Aside from water, the only liquids I drink are coffee and tea (either hot or cold but always black, never with milk or sugar). I also buy dairy-free milks that are made with almonds, coconuts, or cashews. Silk is a popular manufacturer and their ingredients have the fewest chemicals.
Be wary of juice because fruits have natural fructose but many juice manufacturers add more sugar. It’s best to buy whole fruits and squeeze your own juice.
3. Buy a spiralizer.
Not to be confused with a mandoline (which your grandmother probably bought for making potato pancakes), a spiralizer, such as the Paderno Tri-Blade which I own, creates spaghetti-like strands from soft vegetables, including zucchinis, squashes, sweet potatoes, and jicamas.

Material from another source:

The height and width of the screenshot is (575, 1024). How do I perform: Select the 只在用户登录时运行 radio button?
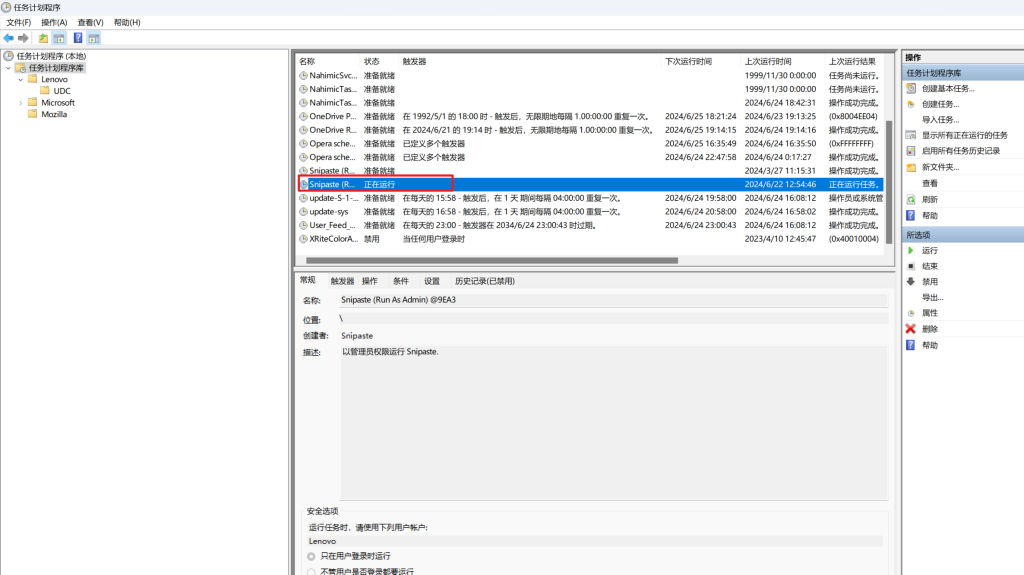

Spiralizing a normal-sized zucchini takes about 60 seconds. I rarely eat it raw, but sauté it with butter and garlic, sometimes adding chopped red peppers, mushrooms, or carrots. I then top the platter with a fried egg or accompany it with roasted chicken or another protein.
4. Eat superfoods.
Almonds, apples, avocados, blueberries, coconut, dark chocolate, flax seeds, kale, olive oil, pineapple, spirulina, walnuts, watermelon, wild salmon — the list goes on.
These foods are loaded with nutrients and minerals that make you feel full without the need to eat a lot. Nuts and avocados, in particular, are loaded with healthy fats.
5. Buy a blender and a crockpot.
The blender can be used to create smoothies and grind foods together. It doesn’t have to be expensive but it does need a good motor and versatile speeds. I bought mine for about $40 from Amazon.
The crockpot, also called a slow cooker, is great during the winter, spring, and fall; and can be used to make soups, chilis, and other meals that don’t need time and attention. Put all your ingredients in the pot, select the low setting, and go out for eight or nine hours. Come back and you have that night’s dinner plus up to a week’s worth of leftovers.
I’m writing this sentence after a healthy breakfast of spiralized zucchini, two strips of bacon from a local farm, and a fried egg. My bacon had neither nitrites nor additives, the eggs were from grass-fed chickens, and the zucchini was organic.
You don’t have to eat how I eat. What I hope you get out of the above is that today’s (western hemisphere) dietary choices greatly evolved from the paleolithic diet. Change your understanding of the food you eat and change your world.